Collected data
◆ ◆ ◆ ◆ ◆ ◆ ◆

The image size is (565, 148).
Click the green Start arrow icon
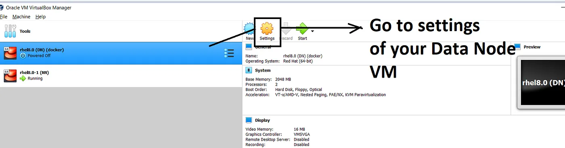tap(302, 29)
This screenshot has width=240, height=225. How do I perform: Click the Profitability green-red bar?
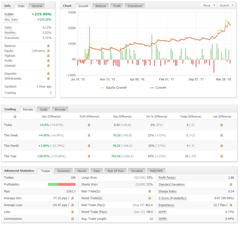point(62,184)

◆ ◆ ◆ ◆ ◆ ◆ ◆

● Your task
Restate each entry word for word, please, but drop any images it holds.

● Response to this task
The image size is (565, 148).
Click the green Start arrow icon
tap(302, 29)
This screenshot has width=240, height=225. How do I perform: Click the Profitability green-red bar?
point(62,184)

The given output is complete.